Hakların İadesi ve Tazminat
Danıştay, Ankara Bölge İdare Mahkemesi’nin ret kararını bozarak, akademisyenin özlük haklarının iadesine ve mahrum kaldığı parasal hakların yasal faiziyle birlikte ödenmesine hükmetti. Kararda, yürütmeyi durdurma harcının da davacıya iadesine karar verildi. Karar 27 Şubat 2025’te oy çokluğuyla alındı ve kesinleşti.
Ne Olmuştu?
2016’da 1128 akademisyen, Güneydoğu’da yaşanan çatışmalar ve sokağa çıkma yasakları sürecinde, devletin uygulamalarını eleştiren bir bildiri yayımlamıştı. Bu bildiri sonrası, birçok akademisyen hakkında soruşturma açılmış, 406 kişi OHAL KHK’larıyla ihraç edilmiş, bazıları ise “terör örgütü propagandası” iddiasıyla yargılanmıştı.
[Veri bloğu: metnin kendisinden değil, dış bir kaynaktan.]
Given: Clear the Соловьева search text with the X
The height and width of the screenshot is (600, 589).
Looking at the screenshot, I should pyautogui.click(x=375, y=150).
AYM Kararı: İfade Özgürlüğü
2019 yılında Anayasa Mahkemesi, bu bildirinin ifade özgürlüğü kapsamında değerlendirilmesi gerektiğine karar vererek akademisyenlerin cezalandırılmasının hak ihlali olduğuna hükmetmişti. Ancak buna rağmen birçok akademisyen, OHAL Komisyonu kararları nedeniyle görevlerine dönememişti.
Simgesel Çakışma: Aynı Gün PKK Sembolik Olarak Silah Bıraktı
Danıştay’ın bu kritik kararı, PKK’nin Irak’ın Süleymaniye kentinde gerçekleştirdiği sembolik silah bırakma töreniyle aynı gün açıklandı. Türkiye’nin “Terörsüz ve Demokratik Türkiye” vizyonuyla barışçıl çözüme yöneldiği bu dönemde, ifade özgürlüğü ve adaletin yeniden tesisine yönelik bu yargı kararı, tarihsel bir anlam taşıyor.
Hukuki ve Siyasi Anlamı Ne?
Barış Akademisyenlerinin görevlerine dönüşü konusunda bir içtihat niteliği taşıyan bu karar, hem akademik özerklik, hem de hukukun üstünlüğü açısından dönüm noktası olarak görülüyor.
Uzmanlara göre karar, OHAL döneminde alınan idari kararların yargı denetimine tabi olduğunu açıkça ortaya koyarken, diğer akademisyenler için de emsal oluşturabilecek.
Süreç Nasıl Devam Edecek?
Bu kararın ardından benzer davalarda yargı yolunun açılması, Anayasa Mahkemesi kararlarının etkisinin yaygınlaştırılması ve OHAL Komisyonu’nun kararlarının daha sık yargı denetimine tabi tutulması bekleniyor.
Akademisyenler ve hukukçular, bu kararı “adaletin gecikmiş ama güçlü sesi” olarak değerlendiriyor.